Should have mentioned, to make these examples work, you need to start off 
your session by doing adding DualNumbers and PowerSeries if you don't have 
them already, and "using them":

  julia> Pkg.add("DualNumbers")
  julia> Pkg.add("PowerSeries")
  julia> using DualNumbers
  julia> using PowerSeries

On Wednesday, January 22, 2014 12:22:37 AM UTC-8, Jason Merrill wrote:
>
> The examples you mention are definitely interesting ones. Thanks for 
> mentioning them.
>
> On Tuesday, January 21, 2014 4:05:15 AM UTC-8, Hans W Borchers wrote:
>>
>> Think of a special function not (yet) implemented in Julia, like Lambert 
>> W, or Struve, or ... So you define it yourself, e.g. by applying 
>> Newton-Raphson. How would you symbolically differentiate that?
>>
>
> Here's Newton's method for the Lambert W function:
>
>   julia> function lambert_newton(x)
>         y = zero(x)
>         for i = 1:25
>           y = y - (y*exp(y)-x)/(exp(y)*(1+y))
>         end
>         return y
>        end
>
>   julia> lambert_newton(1.0*e)
>   1.0
>
> You can differentiate this function to full precision by passing a Dual as 
> an argument:
>
>   julia> lambert_newton(Dual(e, 1.0))
>   1.0 + 0.18393972058572117du
>
> Compare to the exact value [1]
>   
>   julia> 1/2e
>   0.18393972058572117
>
> You can take a second derivative using (the master branch of [2]) 

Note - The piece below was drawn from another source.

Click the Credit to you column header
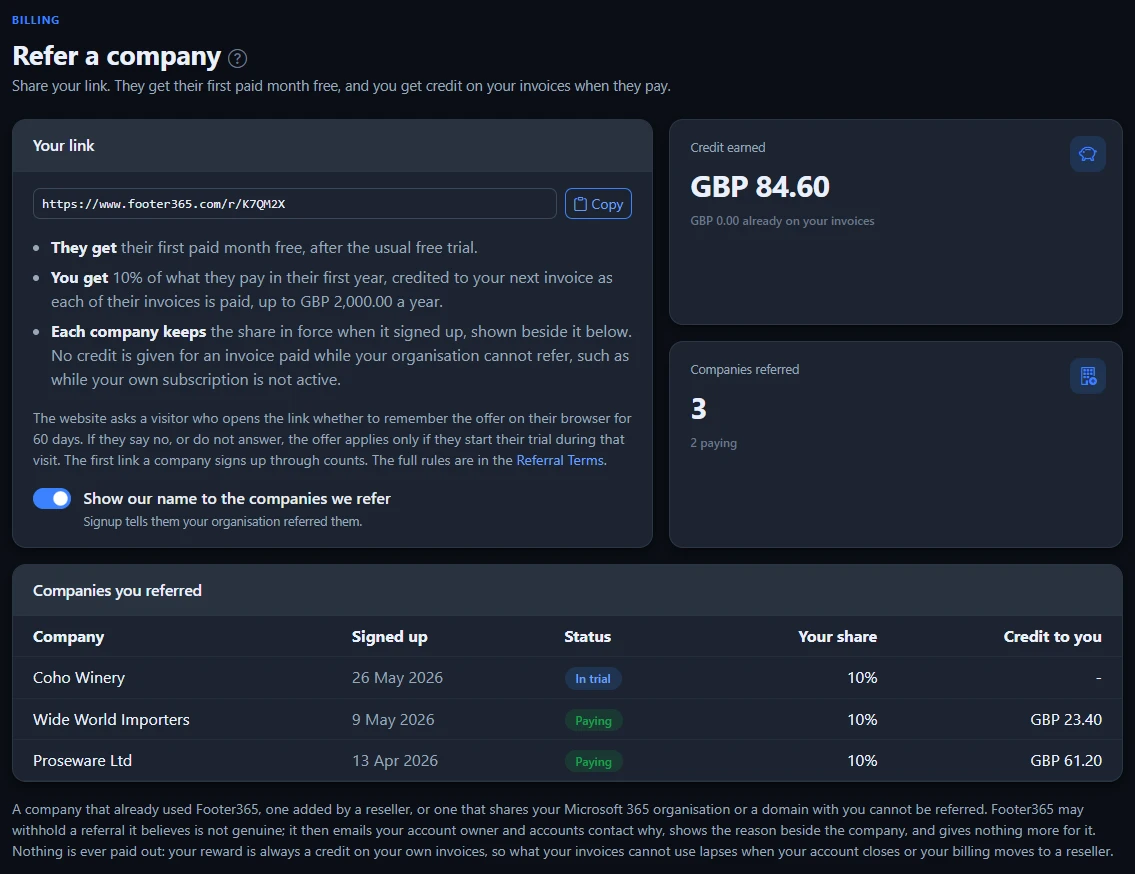 point(1052,636)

> PowerSeries by passing a 2nd order power series as an argument, and using 
> polydir twice
>
>   julia> polyder(polyder(lambert_newton(series(e, 1.0, 0.0))))
>   -0.05075073121372976
>
> Compare to the exact value [3]
>
>   julia> -3/8e^2
>   -0.050750731213729756
>
> In this case, we're off by one bit.
>
> Or your application forces you to define a procedure with if-else 
>> constructs and loops, how to differentiate? Even an advanced "automated 
>> differentiation" approach will most often not be capable of solving this 
>> for you.
>>
>> Or imagine having to minimize a function such as
>>
>> function repelling_balls(x::Array{Float64, 1})
>>   if length(x) != 45; error("Arg. 'x' must be a vector of length 45."); 
>> end
>>   d = 2.0
>>   for i = 1:14, j = (i+1):15
>>       s = sqrt((x[i]-x[j])^2 + (x[i+15]-x[j+15])^2 + (x[i+30]-x[j+30])^2)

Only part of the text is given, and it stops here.